3 octobre 1996 |
Certaines infirmières éprouvent encore crainte et malaise à l'idée de devoir prodiguer des soins à domicile à des patients homosexuels ou sidatiques, révèle une étude réalisée à l'École des sciences infirmières. Dans le dernier numéro de la revue scientifique Aids Care, Lise Vermette et Gaston Godin, du Groupe de recherche sur les aspects psychosociaux de la santé, font connaître les principaux résultats d'une enquête portant sur les facteurs influençant l'intention de prodiguer des soins à ces catégories de patients chez un groupe d'infirmières pratiquant dans les CLSC de la région de Québec.
Les chercheurs ont invité les infirmières à compléter un questionnaire confidentiel et anonyme dans lequel elles devaient signifier leur degré d'approbation à divers énoncés touchant une assignation chez un patient fictif. Seules l'orientation sexuelle (homo ou hétéro) et la maladie (sida ou leucémie) différaient d'un questionnaire à l'autre, de sorte qu'un des quatre scénarios suivants leur était présenté: homo-sida, homo-leucémie, hétéro-sida, hétéro-leucémie. Le préambule de chaque questionnaire décrivait, en 217 mots bien comptés, le cas d'un patient nécessitant des soins réguliers à domicile, notamment une prise de sang et le traitement d'une plaie péri-anale. «Ces deux interventions ont été choisies parce qu'elles étaient plausibles pour chacune des maladies», explique Gaston Godin.
Les infirmières participantes, âgées en moyenne de 42 ans, avaient une vingtaine d'années d'expérience en soins infirmiers. Plusieurs d'entre elles avaient déjà soigné des homosexuels (83%), des leucémiques (82%) ou des sidatiques (70%). Malgré ce vécu et en dépit des études scientifiques rapportant de très faibles risques de contamination professionnelle chez les travailleurs de la santé, certains facteurs déterminants dans l'intention de prodiguer des soins à domicile étaient influencés par le type de maladie et par l'orientation sexuelle du patient.
La plupart des infirmières disent qu'elles accepteraient de soigner les patients, le score moyen d'intention se situant à près de 2,1 sur une échelle allant de -3 à +3. Cependant, quatre facteurs principaux expliquent la variance dans l'intention de donner des soins à domicile: la perception de contrôle sur la situation (le choix d'accepter ou non l'assignation et le sentiment de posséder les ressources psychologiques et professionnelles pour bien donner les soins), les principes personnels (le sentiment d'obligation morale d'apporter des soins), l'attitude (l'évaluation positive ou négative du travail à faire) et l'homophobie. Le sentiment d'obligation morale de prodiguer des soins est moins élevé lorsque les patients sont homosexuels, observent les deux chercheurs, ce qui dénote une certaine forme d'homophobie. D'ailleurs, un test inclus dans le questionnaire a révélé que 23,5 % des répondantes ont obtenu des scores leur conférant un certain degré d'homophobie.
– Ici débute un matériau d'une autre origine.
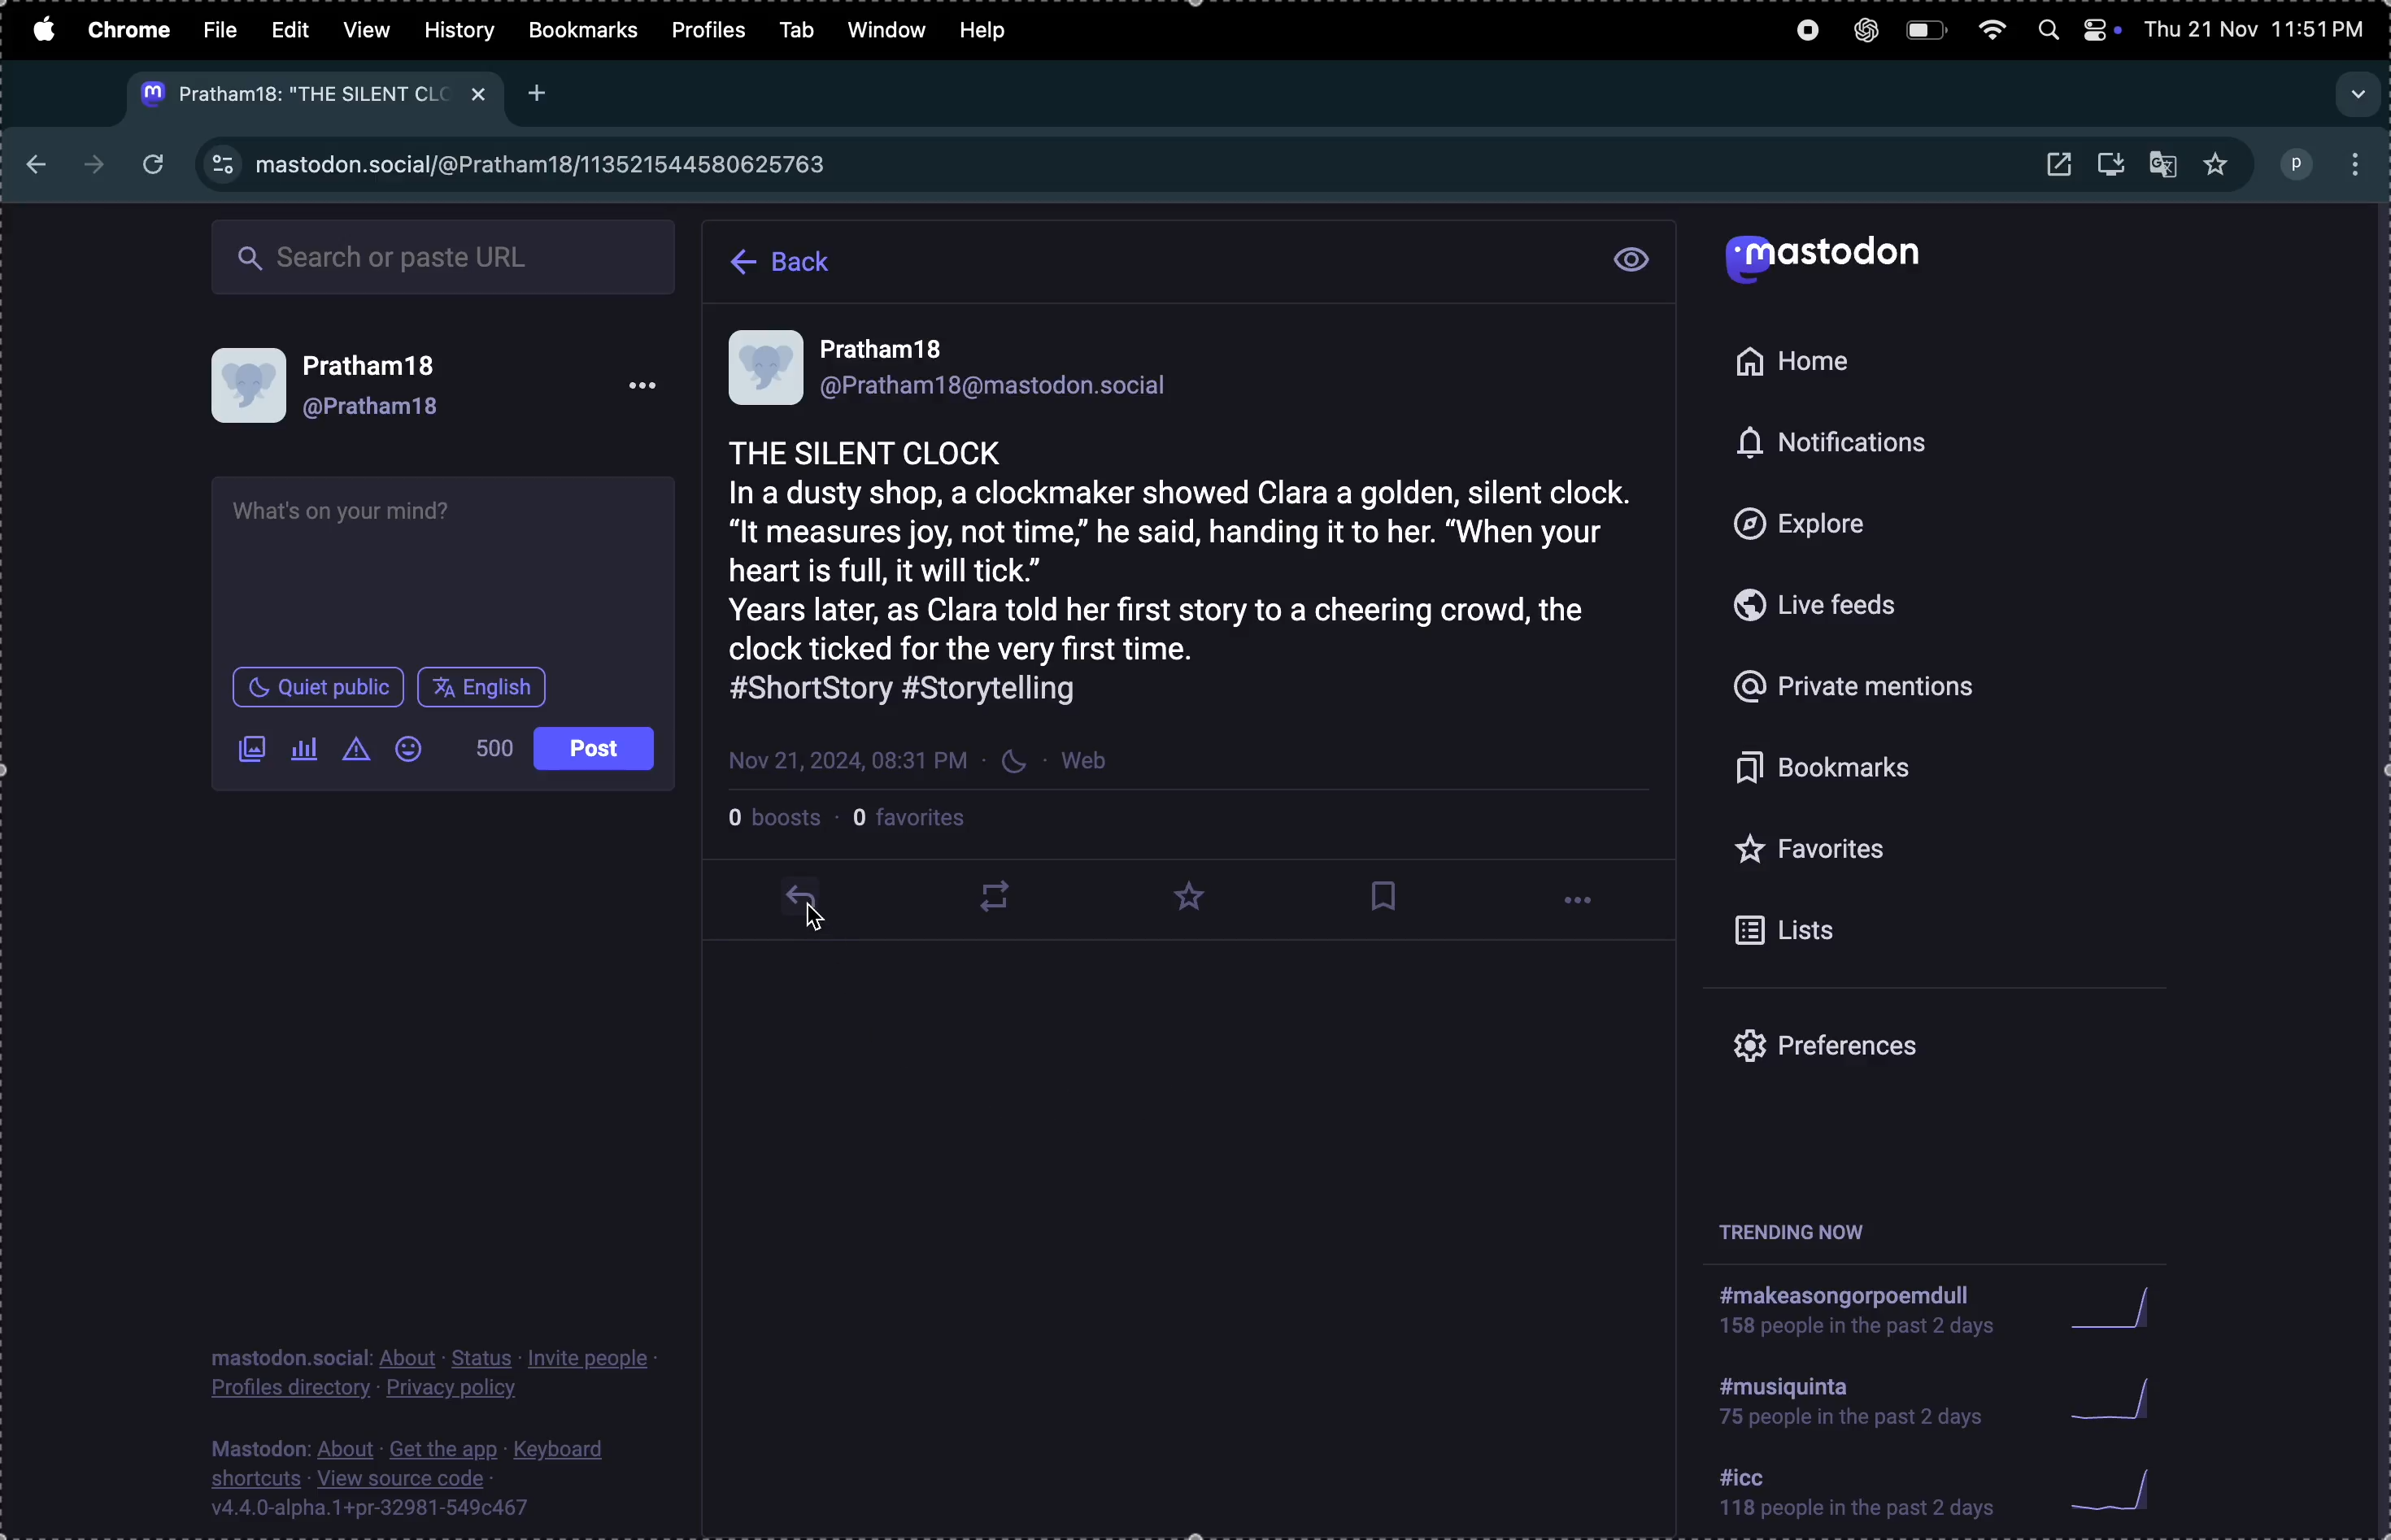  What do you see at coordinates (2059, 165) in the screenshot?
I see `open window` at bounding box center [2059, 165].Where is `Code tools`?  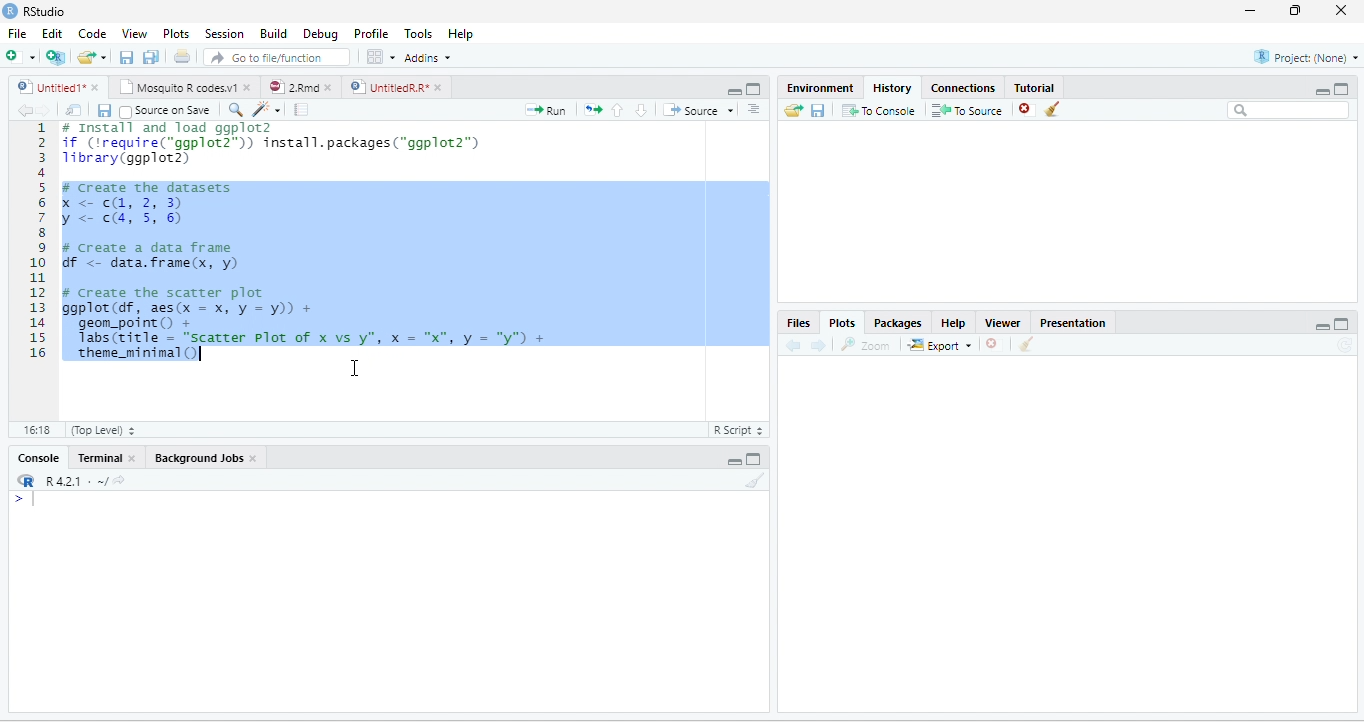 Code tools is located at coordinates (268, 110). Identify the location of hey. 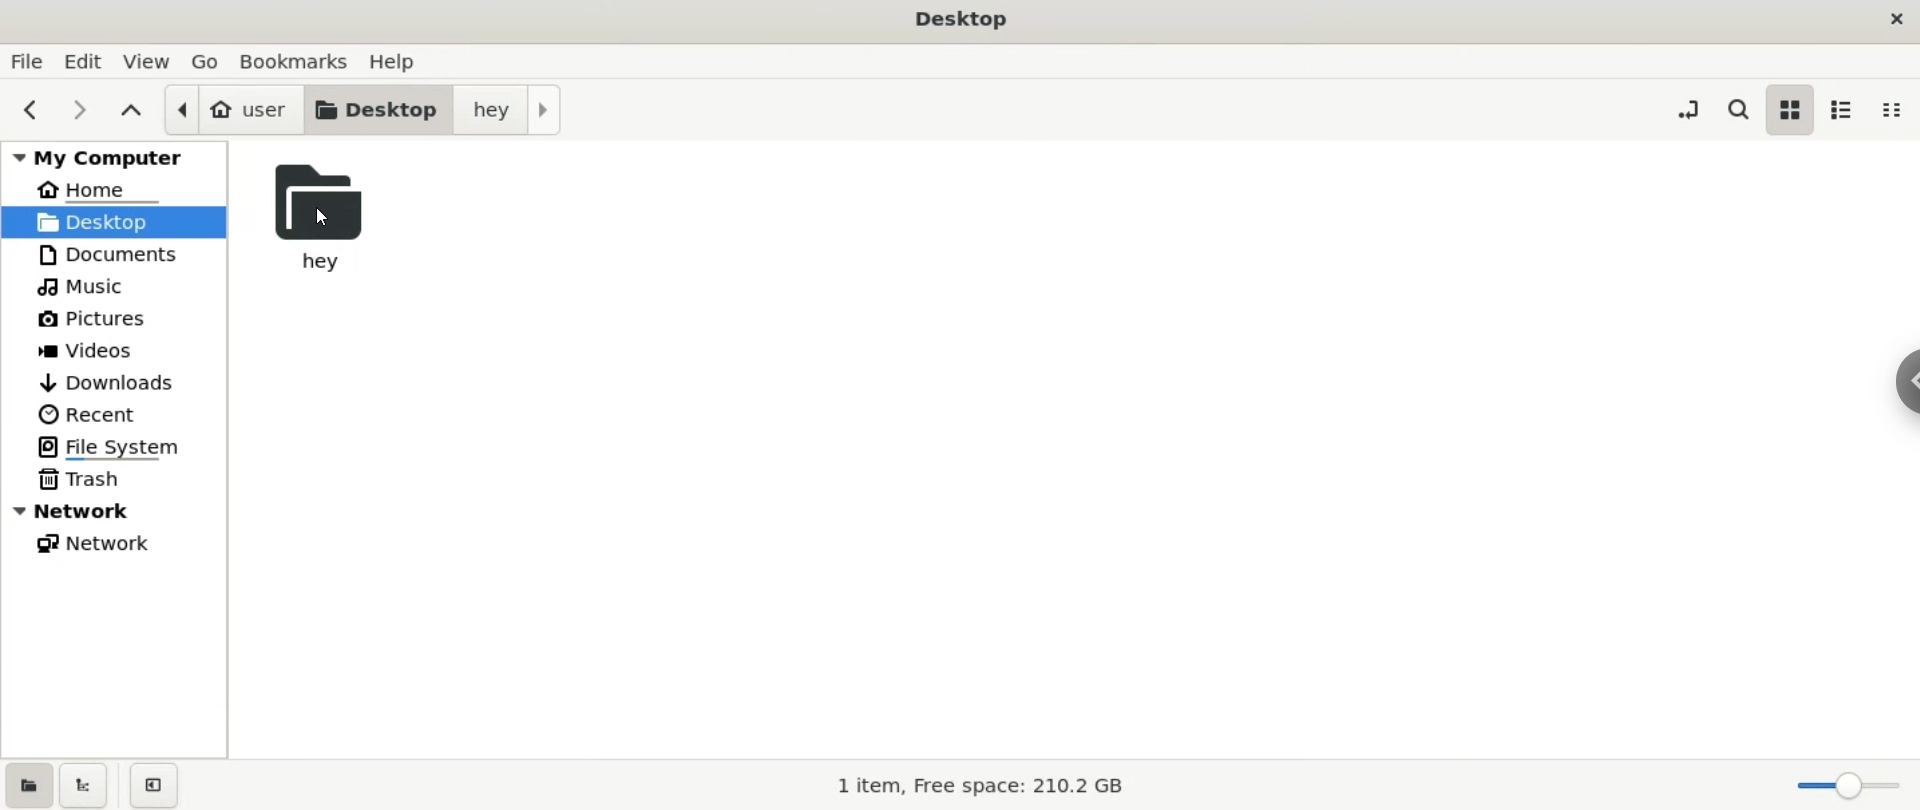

Les infirmières ne sont pas seules à faire montre d'une certaine appréhension face aux soins des sidatiques. Une enquête réalisée en 1992 par Gaston Godin et quatre autres chercheurs avait révélé que 18% des médecins québécois préféraient référer les patients séropositifs à un collègue plutôt que de les traiter eux-mêmes. Tout comme chez les infirmières, l'intention de soigner un patient était étroitement liée au sentiment d'efficacité personnelle du médecin et à ses principes personnels.
Selon Gaston Godin, le nombre de personnes atteintes du sida qui exigeront des soins à la maison devrait croître au cours des prochaines années parce que la maladie n'est pas encore sous contrôle et que la réforme des soins de santé consacre le retour en force des soins à domicile. «Les interventions de l'infirmière, considérés par certains comme des gestes techniques, sont, particulièrement dans un contexte de soins à domicile où l'infirmière est livrée à elle-même, des gestes professionnels qu'elle pose en exerçant son jugement et ses connaissances. Il est important de bien comprendre les facteurs qui peuvent influencer la qualité des soins dispensés à la maison par les infirmières et d'adapter en conséquences les programmes de formation, incluant la formation continue, afin de mieux les informer, de mieux les préparer et de leur enseigner les connaissances requises pour répondre adéquatement aux besoins des patients homosexuels et sidatiques.»